It's that time of year where commencement ceremonies and graduation celebrations are aplenty. I know that a lot of Fly readers are college students, some of whom are graduating this year, so I wanted to say congratulations!!
But I also wanted to send a special congratulations to the first generation college graduates of immigrant parents (and to your parents as well). This one is for you.
On Saturday I attended a graduation party for the daughter (let's call her Flavia) of some very close family friends. Like my mom, Flavia's parents are Brazilian, and they have been friends with my mother since coming to this country. I have known them all my life, so we consider them family.
As any celebration, there was a moment for speeches. Flavia and her parents stood by the DJ booth to say they're thank yous; and of course Flavia's parents were expressing their pride and joy of their soon to be doctor daughter.
I could not stop the tears from welling up and rolling down my cheeks.
I was so happy and very proud of Flavia, her accomplishment is tremendous. But a big sum of my tears were for her parents.
I'm going to generalize here but I don't care — immigrants work hard.

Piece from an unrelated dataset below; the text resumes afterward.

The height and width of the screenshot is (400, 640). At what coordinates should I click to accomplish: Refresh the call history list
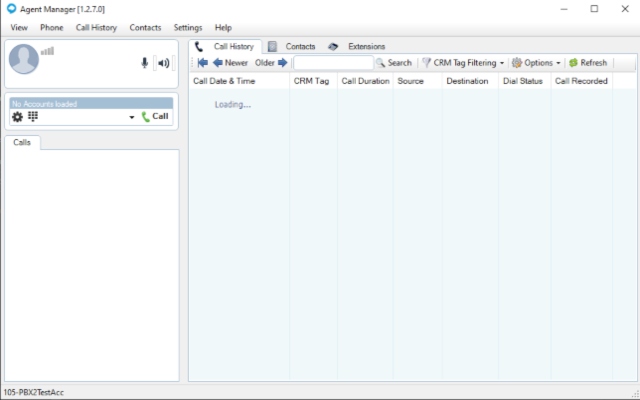[x=587, y=63]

They leave everything they know: family, friends, language, culture, food, and environment for a country that may offer them a chance to fully actualize their hopes and dreams. Without a guarantee of anything, not even the guarantee of being able to go back home, they leave willingly for the opportunity to pursue the American Dream.
Barely knowing the language or anyone to help, many, like my mother and Flavia's parents, come here and work really hard. They do work that no one wants to do while often dealing with disrespectful people who are not very welcoming to the immigrant population.

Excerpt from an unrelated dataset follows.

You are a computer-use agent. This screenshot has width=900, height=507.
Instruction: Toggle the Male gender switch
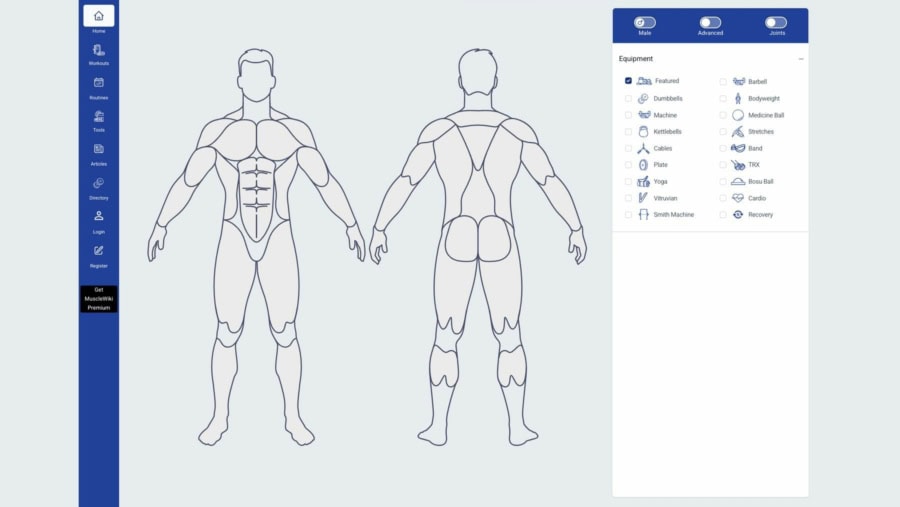pos(644,22)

Over time, they realize that achieving the American Dream is a little more complicated than what they had imagined. So they set aside their dreams and function in pure survival mode to support themselves here in addition to frequently sending financial support back home. (Sometimes to family members who are insensitive and who don't understand the struggle one is facing in the U.S.)
Dealing with the basic challenges that come in life, many are dealing with them on their own without the support of family or friends. Imagine how it was before Skype or Facebook.
Then children come.
Although some of these immigrants didn't get their chance to explore the path to education or the career of their dreams, they do everything they can to make sure their children will be able to. Their new hope is that their children won't suffer or experience the difficulties (like discrimination, loneliness, and sometimes poverty) they faced in coming to this country.
As they sacrificed the life they knew to follow their own dreams, they now work hard and sacrifice again for the children who become their dreams.
As I watched the emotion bubbling up in Flavia's parents I knew where it was all coming from. These parents had finally achieved their dream — through their daughter.
I know how hard they worked. I know what they had been through. Having been in Flavia's shoes some years back I know what it means to have that piece of paper; I know that WE worked hard for this moment.
So, again, this is a special shout out to all the graduates who are an extension of their parents' dreams. Know that what you have accomplished is a special gift to yourself but also a beautiful reward to the people who have sacrificed so much to get you there. Congratulations to you and your parents, especially the parents who left everything they knew to help you become who you are. Cheers.
Disclaimer: Please note that some of these statemens are generalizations. I hope we all understand that this does not reflect the entire immigrant experience, which is indeed diverse and varied as we are individuals.